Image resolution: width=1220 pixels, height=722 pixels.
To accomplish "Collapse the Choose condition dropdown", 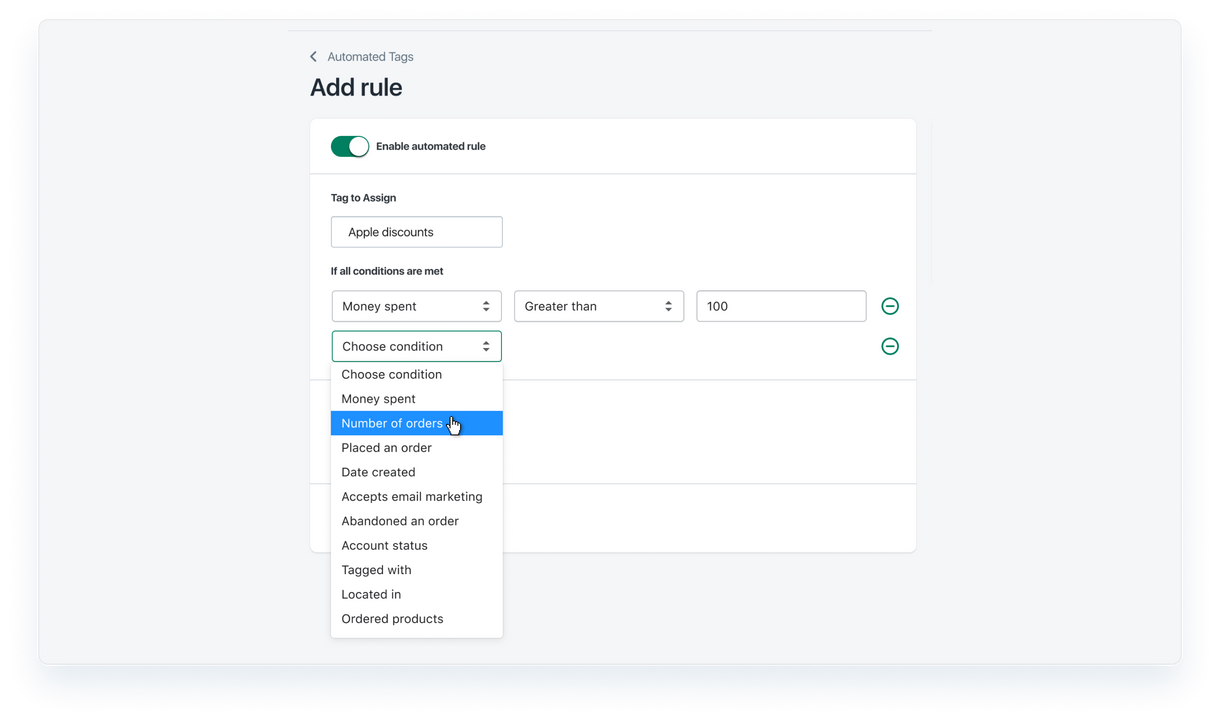I will tap(416, 346).
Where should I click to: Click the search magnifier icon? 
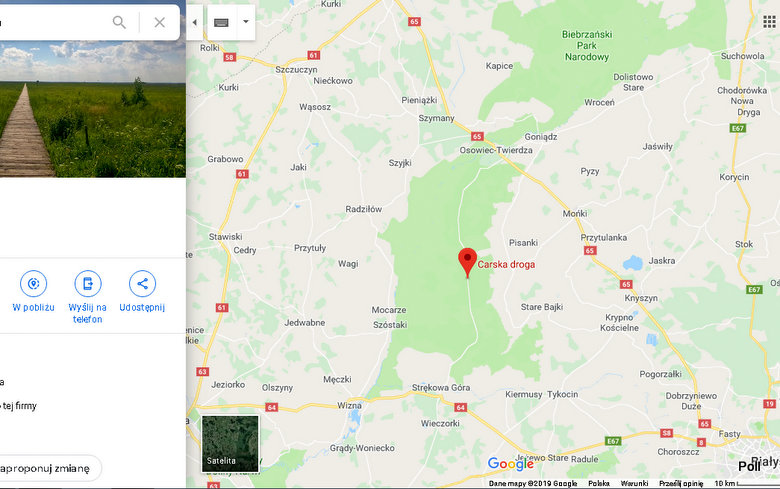point(119,22)
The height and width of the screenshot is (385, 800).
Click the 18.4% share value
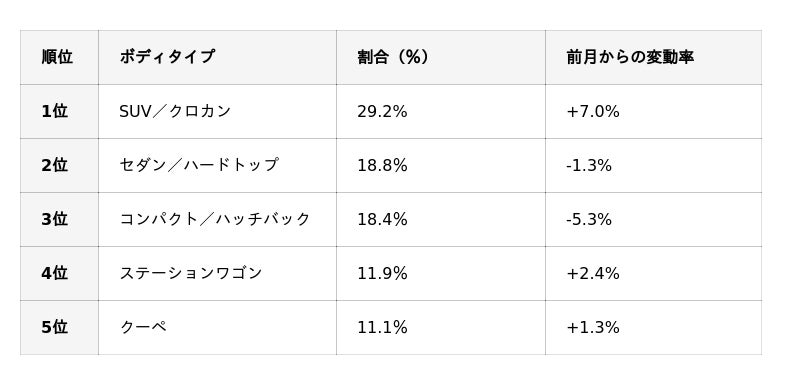(382, 219)
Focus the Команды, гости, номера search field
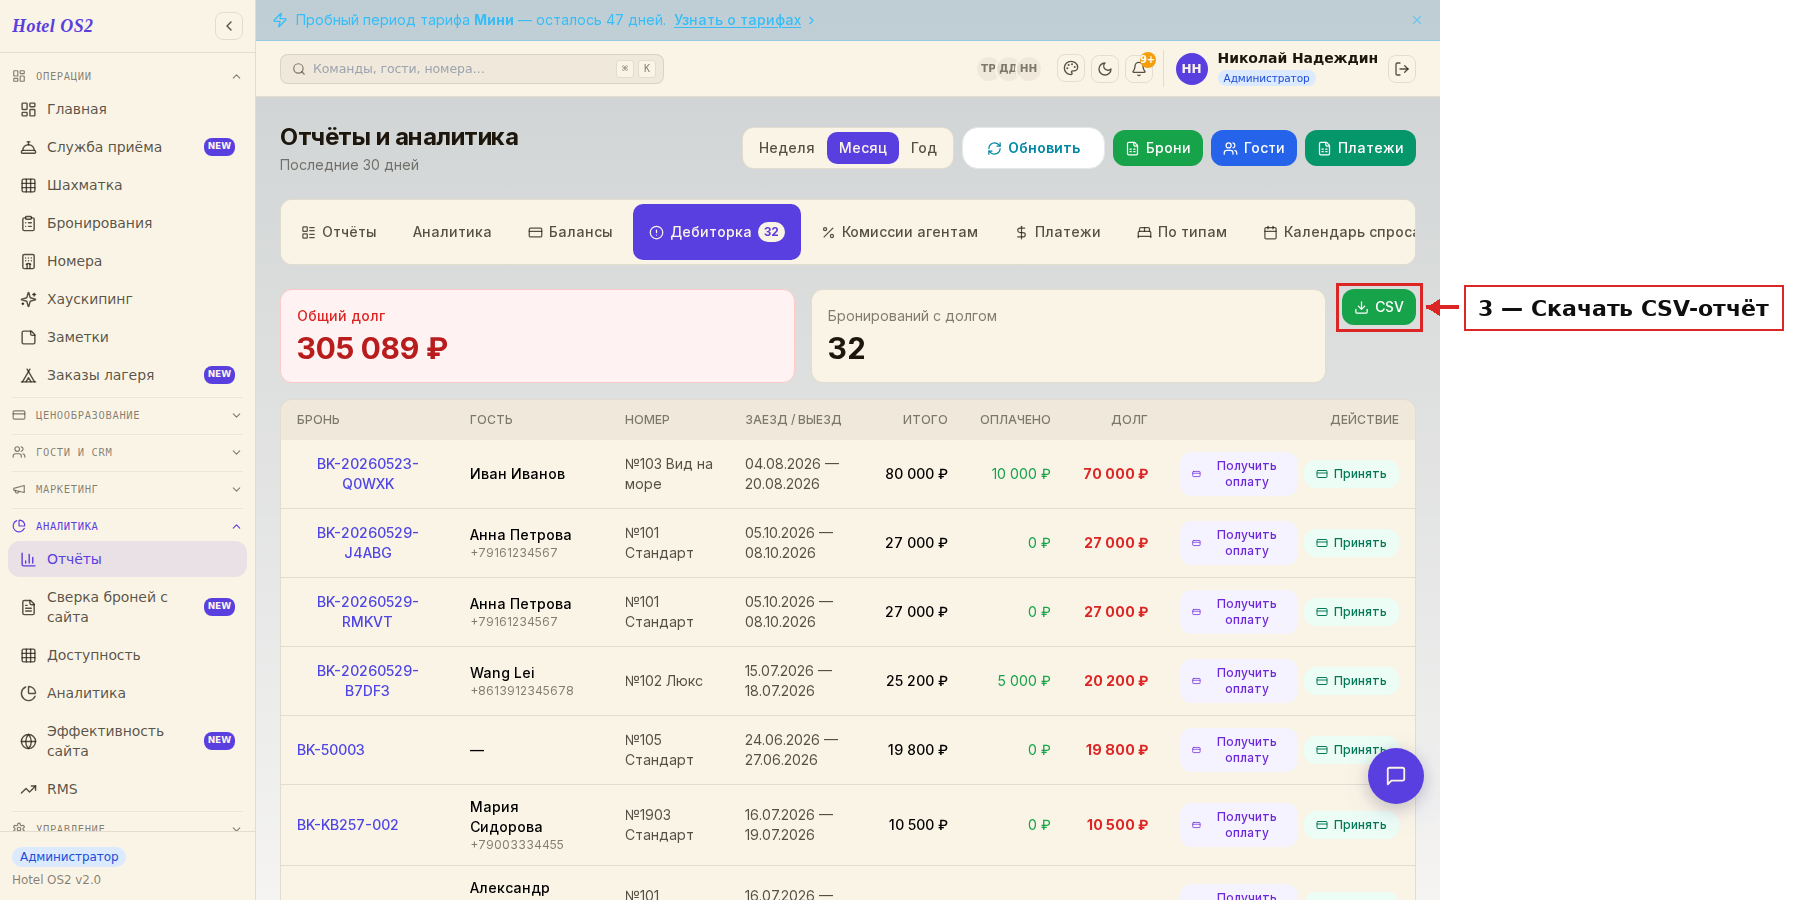Viewport: 1807px width, 900px height. [472, 69]
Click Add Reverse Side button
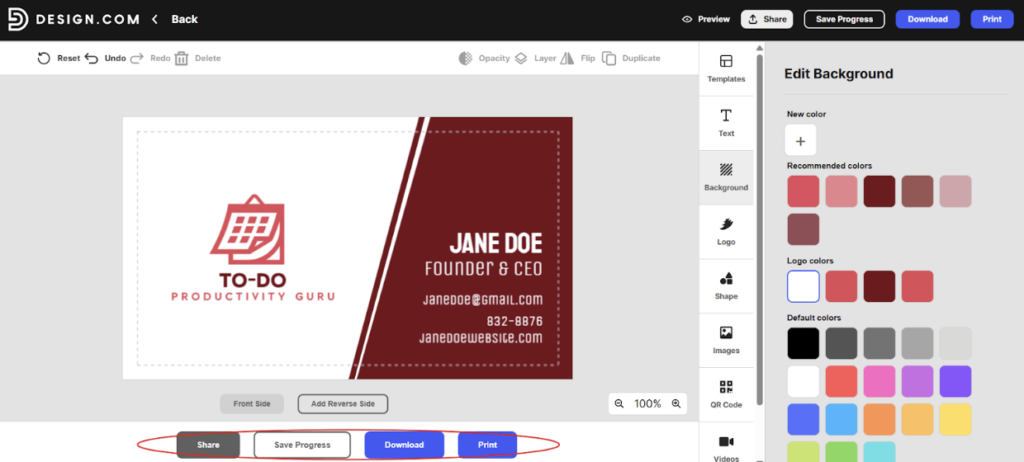The image size is (1024, 462). pyautogui.click(x=342, y=404)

● **Exercise instructions**:
Omit the pictures and write out the lines above from the one with "Click the 18.4% share value" through the last, unchanged.

● **Result of this exercise**:
Click the 18.4% share value
(382, 219)
Focus the Команды, гости, номера search field
Viewport: 1807px width, 900px height. [472, 69]
Click Add Reverse Side button
The image size is (1024, 462). pyautogui.click(x=342, y=404)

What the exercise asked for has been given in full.